第2話 哲子、夜の街へ繰り出す!

 その夜。


哲子はテキーラを二、三杯引っかけ、歓楽街すすきのへと向かいました。


そして、かっこいい男性がナンパしてくれるのを待っていました。


しかし、一時間経っても誰一人振り向いてくれません。


このままでは埒が明かないので、哲子は勇気を振り絞って自分から誘ってみることにしました。
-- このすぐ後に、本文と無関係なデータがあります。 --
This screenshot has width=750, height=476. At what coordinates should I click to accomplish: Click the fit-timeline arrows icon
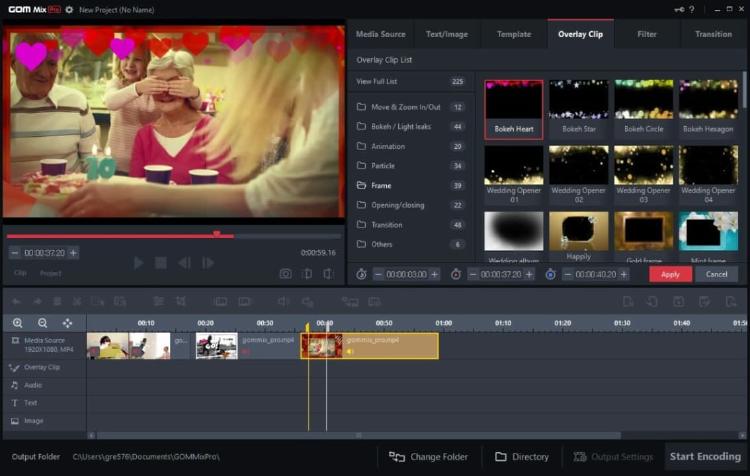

「まずは誰に声かけようかしら…。若くてかっこいい人、いないかしら。あっ、あの人いいわ」


手始めに哲子にロックオンされたのは、大学生くらいの塩顔男子でした。


「うふっ。お兄さ~ん、アタシと朝までアツくなるコトしな~い?」


「ひっ…」


塩顔男子はお化けでも見たかのような驚きぶりで一目散に逃げていきました。


「逃げることないじゃない。恥ずかしがり屋さんねぇ。きっとチェリーボーイなんだわ」


哲子はちっともめげずに次々と若い男性に声を掛けていきました。


しかし、哲子の逆ナンになびく男性は誰一人いませんでした。


「全然収穫ないわね。やっぱり肉食系女子って引かれちゃうのかしら。こうなったらもう、贅沢は言ってられない。男なら誰でもいいわ」


哲子はべろべろに酔って地面に座り込んでいる、六十代のハゲたおっさんに近付いていきました。


「こんばんは。私が介抱してあげましょうか?」


「おお~?」


おっさんは顔を上げ、哲子を見て首をかしげました。


「お袋ぉ…なんでここにいるんだぁ?」


「ま、失礼しちゃう!」


哲子は腹を立て、おっさんにくるりと背を向けました。


「お~い、待ってくれよお袋~。俺を置いていくのかよ~。こんなところで寝たら風邪ひいちまうよう~」


「そこで死に腐れ!ハゲ!」


汚い暴言を吐き捨て、哲子は猛然と去っていきました。